*SUPPLIED PASSAGE*
Lawley: I think what would have helped us on this is to have been able to get outside support for what we’re doing — sponsorship and things like that — early in the process, so we weren’t trying to do that at the same time as we were trying to do really hard-core development. We should, earlier on, have come up with a clearer message to provide to potential advertisers and sponsors. We worked with a PR firm that said they were going to do that. One of things I learned from that is that it’s really important to have someone with a deep understanding of the game doing all the external contact. You can’t outsource that to a PR person. It really has to be a person who understands what it is we’re doing and why ‘re doing it, or it just doesn’t get response from the sponsors.

Both of you have mentioned that you’ve had a hard time crafting a quick pitch of the game to people who are outside the process. What’s been the attitude of D&C newspaper staff towards this alternate reality project?

Bauer: I haven’t heard anything negative, but I do think people are a little confused about exactly what it is, what it looks like at the end, how does it look to play it. We talked about it at staff meetings. My boss, the VP of news, is really good at motivating and kind of cheerleading about these things, and she’s very open about experimentation. But really the magic was the one-on-one, going to the photo editor and talking to her about what we wanted to do, and convincing her that her expertise was a valued part of the equation — the reporters, the photographers. The newsroom at large is a little bit — many of them are really going to have to see it to understand what it is.

*WORKING DATA*
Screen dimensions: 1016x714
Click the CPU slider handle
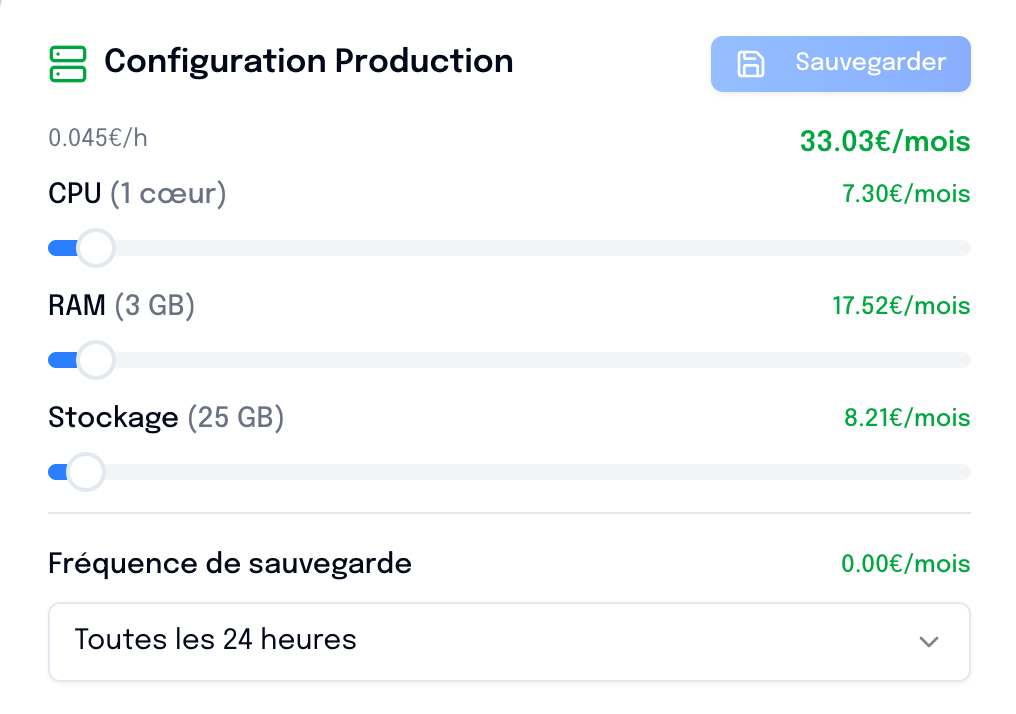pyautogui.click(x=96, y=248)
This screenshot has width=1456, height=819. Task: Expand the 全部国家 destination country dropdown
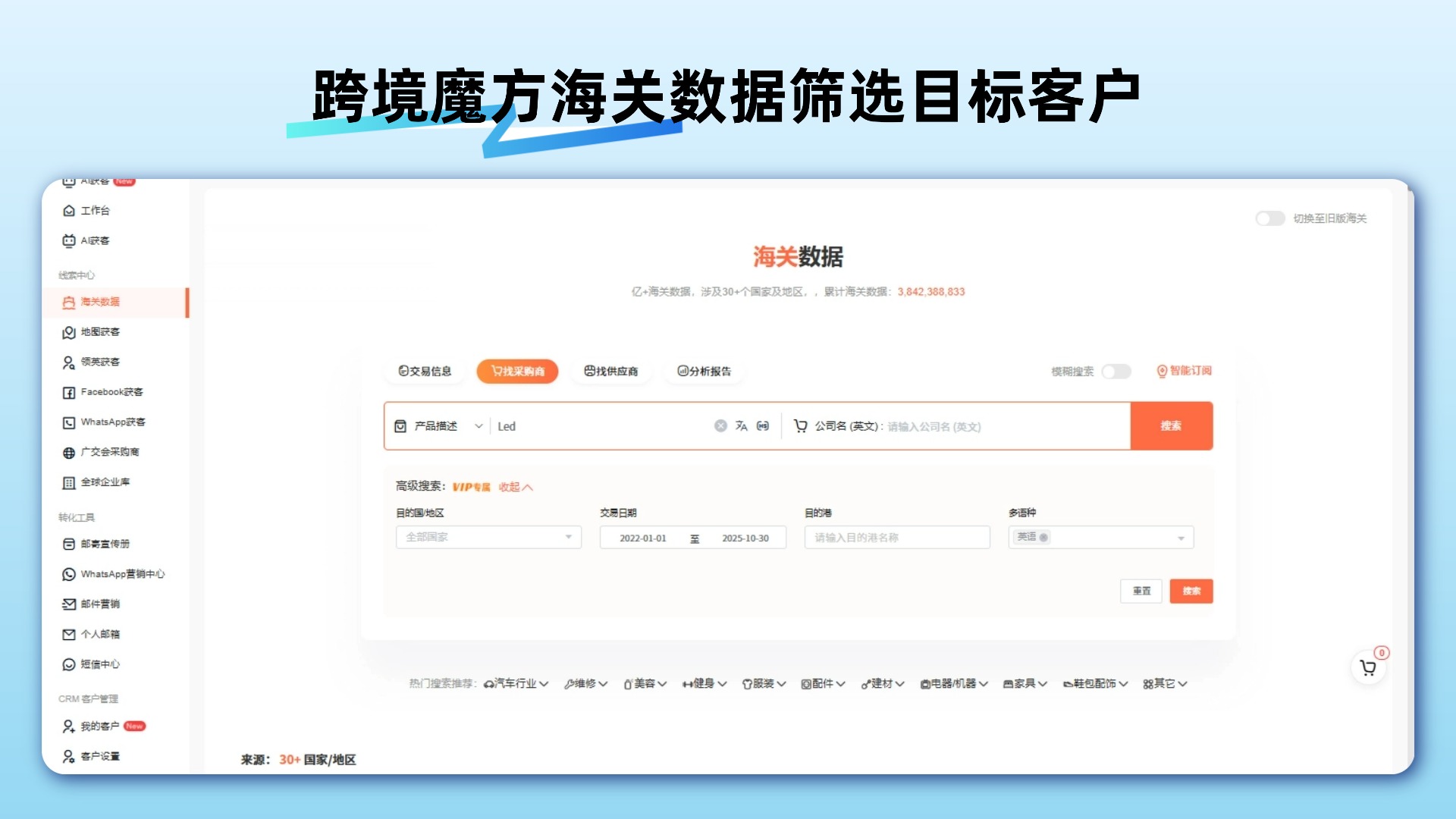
...
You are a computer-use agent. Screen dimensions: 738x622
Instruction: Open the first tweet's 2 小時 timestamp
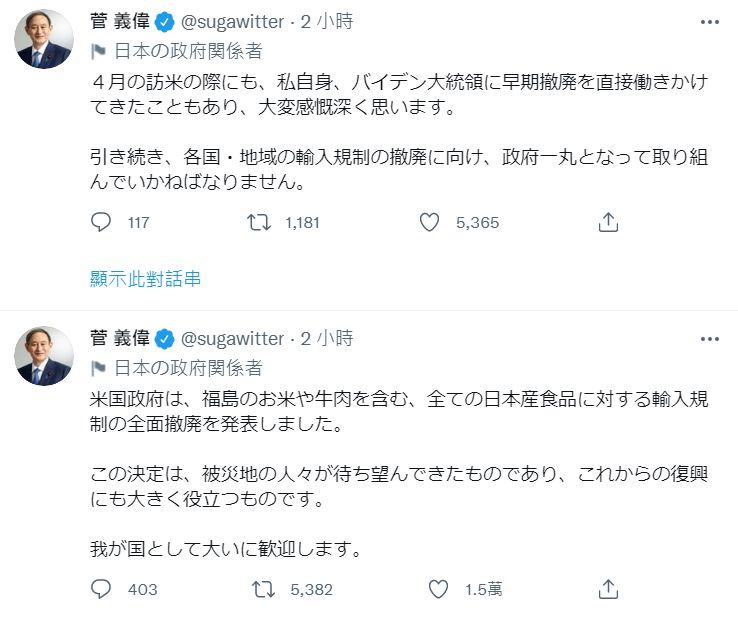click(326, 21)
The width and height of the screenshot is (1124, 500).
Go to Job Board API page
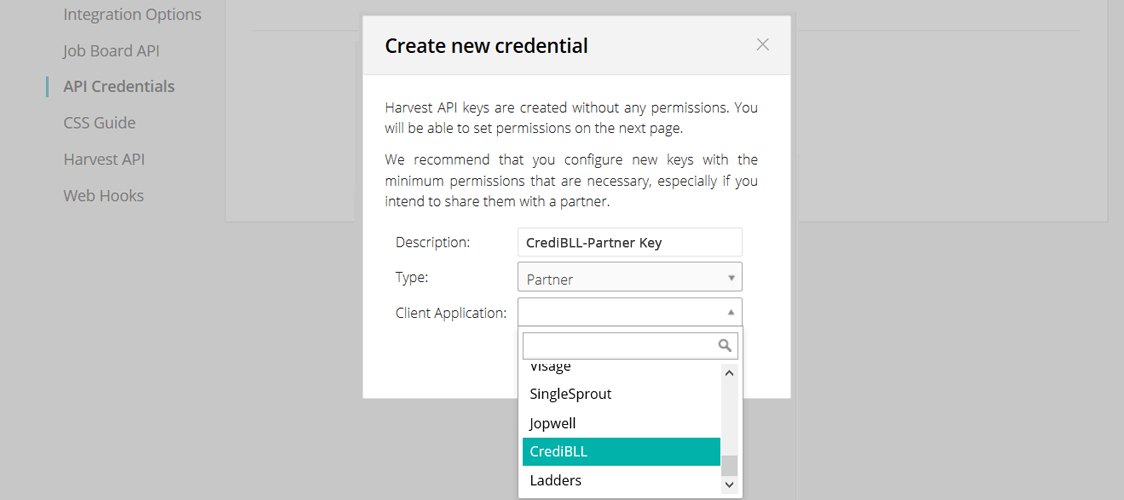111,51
--
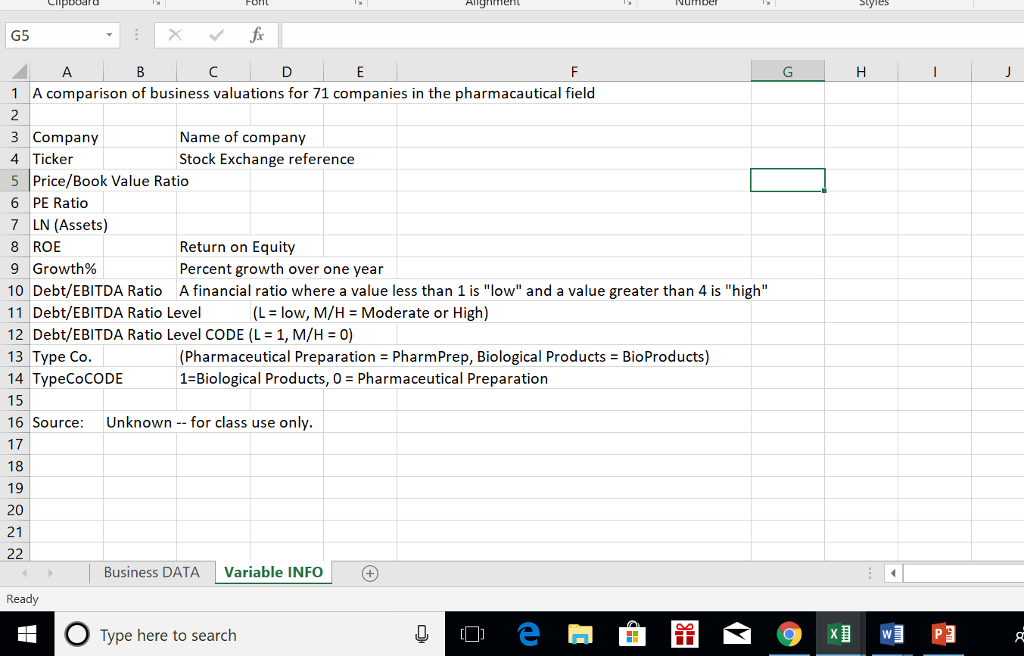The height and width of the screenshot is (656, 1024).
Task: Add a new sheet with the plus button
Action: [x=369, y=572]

*SET TASK A*
Reproduce the interview excerpt word for word, beginning at the words "Lawley: I think" and stopping after "from the sponsors.".
*SET TASK B*
Give the rows as a numbered list, beginning at the line that has "Screen dimensions: 1016x714" and stopping after the line that has "This screenshot has". Omit blank lines and the pictures.

*RESPONSE A*
Lawley: I think what would have helped us on this is to have been able to get outside support for what we’re doing — sponsorship and things like that — early in the process, so we weren’t trying to do that at the same time as we were trying to do really hard-core development. We should, earlier on, have come up with a clearer message to provide to potential advertisers and sponsors. We worked with a PR firm that said they were going to do that. One of things I learned from that is that it’s really important to have someone with a deep understanding of the game doing all the external contact. You can’t outsource that to a PR person. It really has to be a person who understands what it is we’re doing and why ‘re doing it, or it just doesn’t get response from the sponsors.

*RESPONSE B*
1. Screen dimensions: 1016x714
2. Click the CPU slider handle
3. pyautogui.click(x=96, y=248)
4. This screenshot has width=1456, height=819. Task: Expand the 全部国家 destination country dropdown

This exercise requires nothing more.